I wasn't sure I would be posting here anymore, but I've been working on a project for the US Forest Service to rewrite campground and cabin descriptions for recreation.gov, and I'm learning a lot from it. For me, national forests were always places I drove through on my way to somewhere else. (This seems particularly true of our trip from Seattle to Travis Air Force Base in California last summer, when we were driving through national forests for nearly our entire time in Oregon.) Oh sure, we might have stopped at a scenic overlook here and there, but we never stayed.
This project opened my eyes and allowed me to see that they are worthy destinations in and of themselves.

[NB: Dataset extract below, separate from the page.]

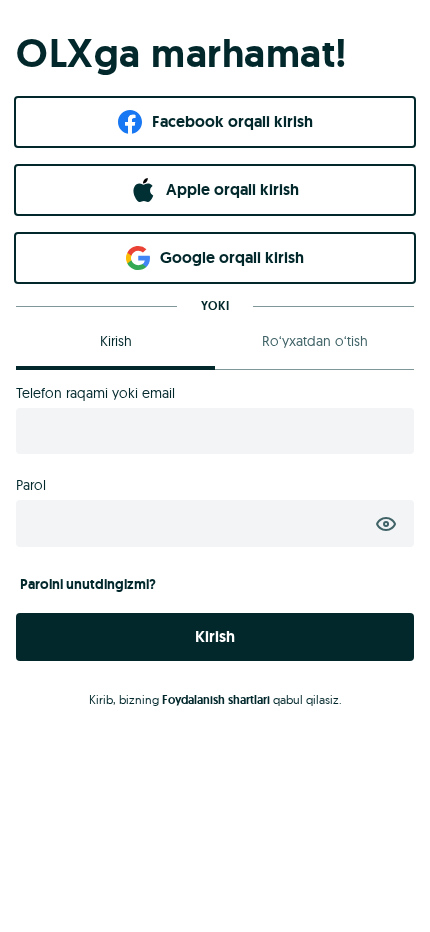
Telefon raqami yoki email (95, 393)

I've written about campgrounds in Gifford Pinchot (Washington), Shasta-Trinity (California) and a variety of other places - mostly in the west. And now I'm working on cabins, fire lookouts and historic ranger and guard stations that have been converted into recreation rentals. Some of these places, while primitive, offer phenomenal views. Look up Girard Ridge Lookout in Shasta-Trinity or Deadwood Lookout in Boise National Forest, and you'll see what I mean. Who wouldn't want to wake up on top of the world? (Unless, of course, you're afraid of heights.)
I'm getting ideas for my own travels. Now that we're on the East Coast, we'd like to see the fall foliage in New England. I know that White Mountain National Forest in New Hampshire is one of the best places in the US for that, specifically the Kancamagus Scenic Byway. I wrote about a rental cabin there.
And I've been researching some national forests a little closer to home. There are none in Maryland, sadly, but there's always Virginia.
Our national forests have a lot to offer in both beauty and recreation. National parks too, of course - recreation.gov covers more than just national forests.
If you're not already booking through recreation.gov, I highly encourage you to do so. Your accommodations can be as primitive or as modern as you want them to be. There is something for everyone.